Dans une France pour le moment excédentaire en production électrique (d'après le gouvernement, au premier semestre 2025, la demande d'électricité n'était que de 230 TWh, contre 271 TWh produits), Enedis voit avec gourmandise la perspective d'accueillir des data centers. Déjà 26% de croissance de leur consommation entre 2019 et 2024 (pour 368 unités construites à cette date, en Ile de France, en Auvergne-Rhône-Alpes, à Marseille...). Mais la relative surproduction actuelle pourrait être très rapidement dépassée...
Le mirage des petits réacteurs modulaires (SMR)
Ces petites centrales nucléaires présenteraient l’avantage de pouvoir alimenter directement les centres de données, en limitant les émissions de gaz à effet de serre et en s’affranchissant du réseau. Mais les problèmes techniques rencontrés et le coût de l’électricité produite font que, jusqu’à présent, aucun projet n'a été économiquement viable (d'après un rapport du Massachussetts Institute of Technology, MIT).
"Les SMR sont en projet dans l’industrie nucléaire mondiale depuis vingt ans, tous issus de modèles conçus entre les années 1946 et 1949", explique le physicien Harry Bernas, ancien directeur du Centre de sciences nucléaires et de sciences de la matière (CNRS-Université Paris-Saclay).
En France, Nuward, filiale d’EDF, n’en est qu’à la phase conceptuelle, mais espère une mise en service en 2030… Une autre start up, Stellaria, financée par Schneider Electric et le Commissariat à l’énergie atomique (CEA), vient de signer un contrat avec Equinix, géant mondial des data centers. À l’horizon 2035, elle prévoit de lancer un petit réacteur modulaire qui alimentera, promet-on, un centre de données dans le nord de la France. L'ingénieur à sa tête arborait dans un salon une casquette au slogan trumpiste : "Make atom fast again" ("rendre sa vitesse à l’atome")...
On a amélioré la structure et les matériaux, l’efficacité des transferts d’énergie, mais aucune percée nouvelle n’a été faite. Il n’existe aucun SMR en état de fonctionnement, à l’exception de réacteurs sur barge (flottants) en Russie et d’un réacteur à haute température en Chine. Surtout, aucun pays n’a réussi à les produire en série."
Ou la captation par les GAFAM de la production des centrales existantes ... ou arrêtées, la construction de nouvelles
L'autre option est d'acheter, à des prix préférenciels, la production de centrales nucléaires existantes. Ainsi, en 2024, Amazon s’engageait dans un contrat d’achat direct avec l’opérateur de la centrale de Susquehanna, en Pennsylvanie.
Ou de faire redémarrer des centrales arrêtées. Ainsi de la relance de celle deThree Mile Island par Microsoft : ils ont signé un contrat pour obtenir sa production à partir de 2027 et pendant vingt ans.
Mais les riverains veillent : cette dernière centrale est proche de Washington et New York, et, aux États-Unis, les déchets nucléaires sont stockés à côté des centrales. De plus, certains Etats américains, après la catastrophe de Three Mile Island, ont choisi de mettre en place des moratoires sur le développement de nouvelles capacités nucléaires, dont plusieurs sont toujours en place aujourd’hui. "Les femmes sont au centre de la lutte à Three Mile Island. Mais ceux qui décident, ce sont les 'techbros', hommes blancs obsédés par l’argent et fascinés par la technologie", estime Heidi Hutner, réalisatrice du film "Radioactive : The Women of Three Mile Island", 2022).

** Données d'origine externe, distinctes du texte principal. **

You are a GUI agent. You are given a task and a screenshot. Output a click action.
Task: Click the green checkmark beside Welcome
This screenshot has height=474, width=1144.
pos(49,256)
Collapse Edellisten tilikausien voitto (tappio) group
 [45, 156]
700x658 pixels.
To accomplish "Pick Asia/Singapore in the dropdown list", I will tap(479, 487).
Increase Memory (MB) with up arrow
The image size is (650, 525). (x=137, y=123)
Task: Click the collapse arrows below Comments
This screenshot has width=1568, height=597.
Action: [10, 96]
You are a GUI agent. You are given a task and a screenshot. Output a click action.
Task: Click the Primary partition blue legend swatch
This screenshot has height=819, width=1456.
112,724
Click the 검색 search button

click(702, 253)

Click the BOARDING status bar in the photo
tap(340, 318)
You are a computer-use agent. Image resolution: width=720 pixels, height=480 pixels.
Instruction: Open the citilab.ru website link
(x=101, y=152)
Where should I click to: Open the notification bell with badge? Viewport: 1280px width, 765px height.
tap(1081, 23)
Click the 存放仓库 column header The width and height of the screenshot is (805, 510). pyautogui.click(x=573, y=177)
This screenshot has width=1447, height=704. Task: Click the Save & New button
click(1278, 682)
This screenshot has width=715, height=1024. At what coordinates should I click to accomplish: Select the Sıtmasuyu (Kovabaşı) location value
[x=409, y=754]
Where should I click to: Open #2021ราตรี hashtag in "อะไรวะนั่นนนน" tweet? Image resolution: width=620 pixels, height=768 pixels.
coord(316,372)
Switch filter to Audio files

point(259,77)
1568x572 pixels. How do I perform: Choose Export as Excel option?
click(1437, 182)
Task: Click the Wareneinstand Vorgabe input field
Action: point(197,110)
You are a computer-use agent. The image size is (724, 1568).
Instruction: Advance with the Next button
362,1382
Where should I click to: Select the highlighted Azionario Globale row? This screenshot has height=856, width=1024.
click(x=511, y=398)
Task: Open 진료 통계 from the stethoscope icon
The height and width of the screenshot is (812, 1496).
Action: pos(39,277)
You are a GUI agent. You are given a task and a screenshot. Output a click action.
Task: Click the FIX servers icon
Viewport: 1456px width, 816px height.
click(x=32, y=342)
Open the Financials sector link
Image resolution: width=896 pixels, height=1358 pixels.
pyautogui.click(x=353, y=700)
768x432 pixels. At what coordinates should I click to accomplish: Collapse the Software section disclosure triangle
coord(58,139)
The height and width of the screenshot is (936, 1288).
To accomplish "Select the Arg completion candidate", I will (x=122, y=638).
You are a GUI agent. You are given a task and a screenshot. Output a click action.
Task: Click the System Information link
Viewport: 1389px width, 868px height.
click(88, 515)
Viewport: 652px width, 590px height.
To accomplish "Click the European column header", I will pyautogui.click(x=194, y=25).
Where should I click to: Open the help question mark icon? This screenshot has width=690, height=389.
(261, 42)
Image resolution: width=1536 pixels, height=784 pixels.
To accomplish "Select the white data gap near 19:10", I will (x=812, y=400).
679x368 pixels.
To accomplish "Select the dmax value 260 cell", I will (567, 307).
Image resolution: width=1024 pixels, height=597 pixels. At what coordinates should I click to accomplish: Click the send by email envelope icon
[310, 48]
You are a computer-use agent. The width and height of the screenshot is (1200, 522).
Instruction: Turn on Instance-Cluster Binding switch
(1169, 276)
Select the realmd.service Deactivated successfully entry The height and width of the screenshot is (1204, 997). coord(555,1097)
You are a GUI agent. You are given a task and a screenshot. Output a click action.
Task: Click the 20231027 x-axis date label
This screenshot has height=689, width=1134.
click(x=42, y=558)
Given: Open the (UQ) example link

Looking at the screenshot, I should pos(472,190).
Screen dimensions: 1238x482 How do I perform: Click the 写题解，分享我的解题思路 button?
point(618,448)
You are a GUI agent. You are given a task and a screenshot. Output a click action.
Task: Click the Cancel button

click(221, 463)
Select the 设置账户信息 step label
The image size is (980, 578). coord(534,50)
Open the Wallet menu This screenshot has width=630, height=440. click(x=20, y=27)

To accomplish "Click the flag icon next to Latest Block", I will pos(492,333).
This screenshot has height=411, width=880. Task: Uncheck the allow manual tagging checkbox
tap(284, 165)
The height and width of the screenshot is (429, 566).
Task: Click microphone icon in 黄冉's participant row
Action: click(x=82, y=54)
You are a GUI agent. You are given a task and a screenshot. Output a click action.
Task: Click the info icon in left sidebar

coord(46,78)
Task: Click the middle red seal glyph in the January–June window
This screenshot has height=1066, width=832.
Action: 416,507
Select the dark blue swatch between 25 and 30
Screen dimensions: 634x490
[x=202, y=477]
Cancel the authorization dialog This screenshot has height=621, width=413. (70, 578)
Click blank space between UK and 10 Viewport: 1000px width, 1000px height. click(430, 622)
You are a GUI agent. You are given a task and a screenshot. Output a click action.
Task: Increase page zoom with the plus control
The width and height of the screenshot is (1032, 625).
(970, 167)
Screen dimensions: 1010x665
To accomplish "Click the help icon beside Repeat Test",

Actuellement, le parc nucléaire aux USA compte une cinquantaine de centrales et une centaine de réacteurs. Westinghouse, leur fabriquant, a fait faillite en 2017, mais a été repris deux fois depuis. Fin octobre, le gouvernement américain a annoncé débloquer 80 milliards de $ pour construire dix réacteurs conventionnels sur son sol d’ici 2030, en partenariat avec Westinghouse. Et 500 milliards pour le plan Stargate, d’ici à 2029.
Trump, après avoir repris le vieux slogan républicain "Drill, baby, drill" ("Fore, bébé, fore") pour soutenir l’industrie des énergies fossiles pendant sa campagne, renchérit désormais d’un "Build, baby, build" ("Construis, bébé, construis")... Dans le même temps, il a stoppé un vaste chantier d’éoliennes en mer, en voie d’achèvement, qui devait fournir en électricité trois cent cinquante mille foyers de la Nouvelle-Angleterre. Il affirme que "le vent, ça ne marche pas" et que les turbines sont "laides".
En France, Emmanuel Macron a promis 109 milliards d’€ pour le secteur, provenant en partie (?) des Émirats arabes unis (pour six à quatorze réacteurs en projet). Lui aussi veut "ralentir" les projets d'énergie renouvelables.
Tamara Kneese, directrice du programme Climat, technologie et justice de l’ONG Data & Society, rappelle qu’à ce jour aucun data center opérationnel n'est alimenté par l’énergie nucléaire. "Beaucoup de pays, notamment en Europe, craignent d’être distancés dans la course à l’innovation et abandonnent toute velléité de régulation. C’est très dangereux car la promotion tous azimuts de l’IA s’inscrit dans un projet très clair de concentration non seulement de la richesse, mais aussi de l’énergie."
La chercheuse compare ces nouveaux adorateurs du nucléaire à des "apprentis Oppenheimer", en référence au père de la bombe atomique.
L'heure des choix
"Le besoin de grosses infrastructures, d’acier, d’usines, de refroidisseurs, de processeurs et de production d’énergie est l’antithèse de la “croissance verte” promise, qui assurerait un “découplage” entre la croissance et l’usage de ressources", constate l’économiste Lucas Chancel. L’augmentation de la consommation énergétique provoquée par l’IA (grande absente des négociations de la COP 30 de Belém, au Brésil) n’a pas été pensée pour se conformer aux objectifs climatiques ni aux impératifs de santé publique.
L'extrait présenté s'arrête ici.